## Task directions
Copy out all of the records below, replacing every occurrence of "left cover plate" with "left side plate" and leaving everything else unchanged. Omit the pictures from your copy.

━━━━━ Records shown

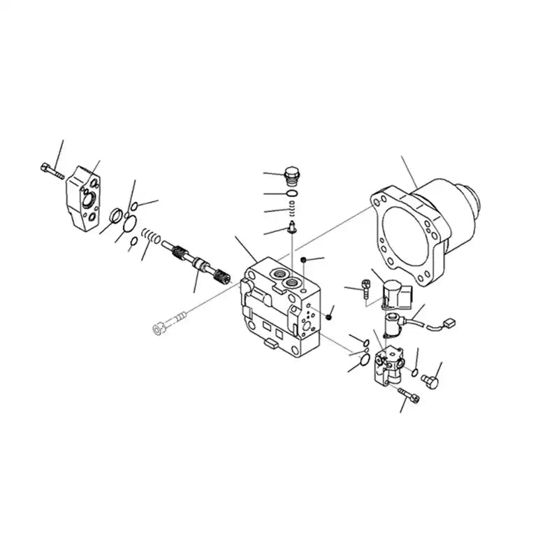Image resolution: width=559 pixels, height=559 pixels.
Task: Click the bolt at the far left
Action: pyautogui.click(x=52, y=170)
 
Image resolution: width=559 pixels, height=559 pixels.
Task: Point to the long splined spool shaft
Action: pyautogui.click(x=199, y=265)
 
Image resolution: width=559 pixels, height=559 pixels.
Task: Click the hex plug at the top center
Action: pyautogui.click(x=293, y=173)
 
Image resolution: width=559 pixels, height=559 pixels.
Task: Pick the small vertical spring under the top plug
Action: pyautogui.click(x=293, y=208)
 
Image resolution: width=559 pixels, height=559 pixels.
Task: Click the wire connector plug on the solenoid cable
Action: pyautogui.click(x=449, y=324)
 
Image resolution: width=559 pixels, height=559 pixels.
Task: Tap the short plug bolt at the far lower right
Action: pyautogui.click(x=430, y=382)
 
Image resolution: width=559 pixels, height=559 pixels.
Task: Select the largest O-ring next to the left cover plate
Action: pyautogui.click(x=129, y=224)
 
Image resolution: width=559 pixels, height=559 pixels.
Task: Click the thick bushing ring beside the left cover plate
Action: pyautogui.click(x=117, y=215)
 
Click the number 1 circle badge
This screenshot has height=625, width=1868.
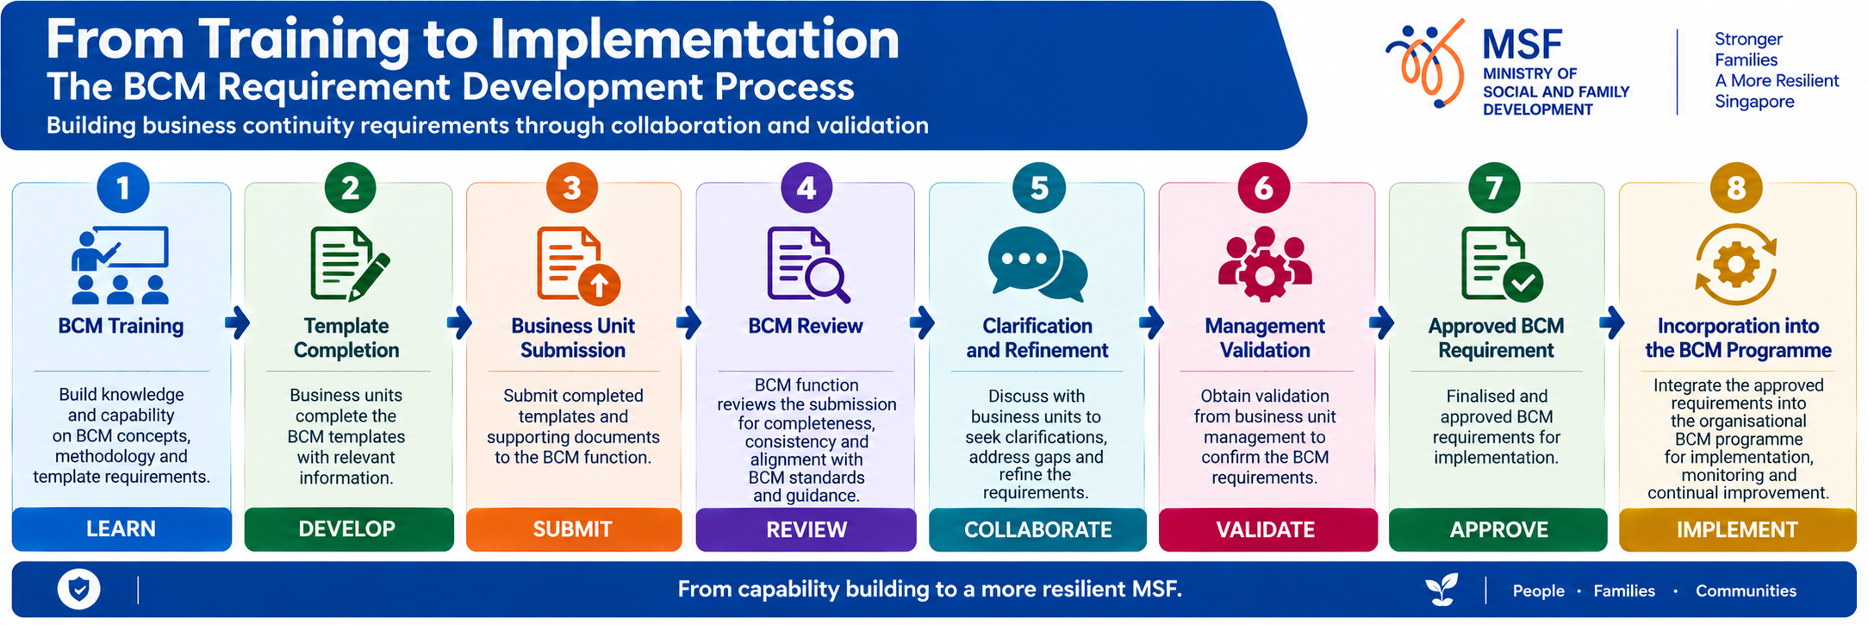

━━━━━━━━━━

## Problem solution
Image resolution: width=559 pixels, height=559 pixels.
Task: Click the bolt at the far left
Action: pyautogui.click(x=52, y=170)
 
Image resolution: width=559 pixels, height=559 pixels.
Task: Point to the long splined spool shaft
Action: pyautogui.click(x=199, y=265)
 
Image resolution: width=559 pixels, height=559 pixels.
Task: Click the hex plug at the top center
Action: pyautogui.click(x=293, y=173)
 
Image resolution: width=559 pixels, height=559 pixels.
Task: Pick the small vertical spring under the top plug
Action: pyautogui.click(x=293, y=208)
 
Image resolution: width=559 pixels, height=559 pixels.
Task: Click the wire connector plug on the solenoid cable
Action: pyautogui.click(x=449, y=324)
 
Image resolution: width=559 pixels, height=559 pixels.
Task: Tap the short plug bolt at the far lower right
Action: pyautogui.click(x=430, y=382)
 
Image resolution: width=559 pixels, height=559 pixels.
Task: Select the largest O-ring next to the left side plate
Action: pyautogui.click(x=129, y=224)
 
Image resolution: width=559 pixels, height=559 pixels.
Task: Click the thick bushing ring beside the left side plate
Action: pyautogui.click(x=117, y=215)
 
Click the number 1 circle badge
This screenshot has height=625, width=1868.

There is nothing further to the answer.